**Activity**
Your answer must be the full listing, reproduced exactly.

**Available data**
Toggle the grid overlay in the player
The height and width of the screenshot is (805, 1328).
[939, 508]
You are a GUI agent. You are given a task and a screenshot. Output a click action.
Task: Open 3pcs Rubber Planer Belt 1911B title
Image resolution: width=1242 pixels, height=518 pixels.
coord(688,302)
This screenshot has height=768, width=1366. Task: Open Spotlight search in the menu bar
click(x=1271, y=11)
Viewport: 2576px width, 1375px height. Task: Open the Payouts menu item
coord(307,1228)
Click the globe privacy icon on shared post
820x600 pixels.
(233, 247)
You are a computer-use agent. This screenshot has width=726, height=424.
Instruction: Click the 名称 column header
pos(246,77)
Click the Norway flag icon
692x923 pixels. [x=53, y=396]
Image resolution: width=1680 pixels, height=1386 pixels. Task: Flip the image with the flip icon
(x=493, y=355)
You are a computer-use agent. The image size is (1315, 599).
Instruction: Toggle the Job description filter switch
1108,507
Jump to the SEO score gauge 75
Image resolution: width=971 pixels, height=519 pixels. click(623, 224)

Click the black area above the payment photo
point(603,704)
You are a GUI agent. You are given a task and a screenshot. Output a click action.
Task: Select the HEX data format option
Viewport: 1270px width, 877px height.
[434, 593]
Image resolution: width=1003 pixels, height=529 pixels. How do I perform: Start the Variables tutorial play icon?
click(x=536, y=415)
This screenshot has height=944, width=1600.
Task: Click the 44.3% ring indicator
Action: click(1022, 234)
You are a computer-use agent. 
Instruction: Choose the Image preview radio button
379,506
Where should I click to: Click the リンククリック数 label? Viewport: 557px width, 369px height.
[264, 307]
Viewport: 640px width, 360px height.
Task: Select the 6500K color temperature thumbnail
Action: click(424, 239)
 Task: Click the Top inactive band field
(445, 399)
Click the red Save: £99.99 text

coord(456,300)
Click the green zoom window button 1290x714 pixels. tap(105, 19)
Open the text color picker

**Result for this task**
Toggle the grid overlay in the player
The height and width of the screenshot is (805, 1328).
[939, 508]
You are a GUI agent. You are given a task and a screenshot. Output a click action.
Task: Open 3pcs Rubber Planer Belt 1911B title
Image resolution: width=1242 pixels, height=518 pixels.
coord(688,302)
This screenshot has height=768, width=1366. Task: Open Spotlight search in the menu bar
click(x=1271, y=11)
Viewport: 2576px width, 1375px height. Task: Open the Payouts menu item
coord(307,1228)
Click the globe privacy icon on shared post
820x600 pixels.
(233, 247)
You are a computer-use agent. This screenshot has width=726, height=424.
Instruction: Click the 名称 column header
pos(246,77)
Click the Norway flag icon
692x923 pixels. [x=53, y=396]
Image resolution: width=1680 pixels, height=1386 pixels. Task: Flip the image with the flip icon
(x=493, y=355)
You are a computer-use agent. The image size is (1315, 599).
Instruction: Toggle the Job description filter switch
1108,507
Jump to the SEO score gauge 75
Image resolution: width=971 pixels, height=519 pixels. click(623, 224)

Click the black area above the payment photo
point(603,704)
You are a GUI agent. You are given a task and a screenshot. Output a click action.
Task: Select the HEX data format option
Viewport: 1270px width, 877px height.
[434, 593]
Image resolution: width=1003 pixels, height=529 pixels. How do I perform: Start the Variables tutorial play icon?
click(x=536, y=415)
This screenshot has height=944, width=1600.
Task: Click the 44.3% ring indicator
Action: click(1022, 234)
You are a computer-use agent. 
Instruction: Choose the Image preview radio button
379,506
Where should I click to: Click the リンククリック数 label? Viewport: 557px width, 369px height.
[264, 307]
Viewport: 640px width, 360px height.
Task: Select the 6500K color temperature thumbnail
Action: click(424, 239)
 Task: Click the Top inactive band field
(445, 399)
Click the red Save: £99.99 text

coord(456,300)
Click the green zoom window button 1290x714 pixels. tap(105, 19)
Open the text color picker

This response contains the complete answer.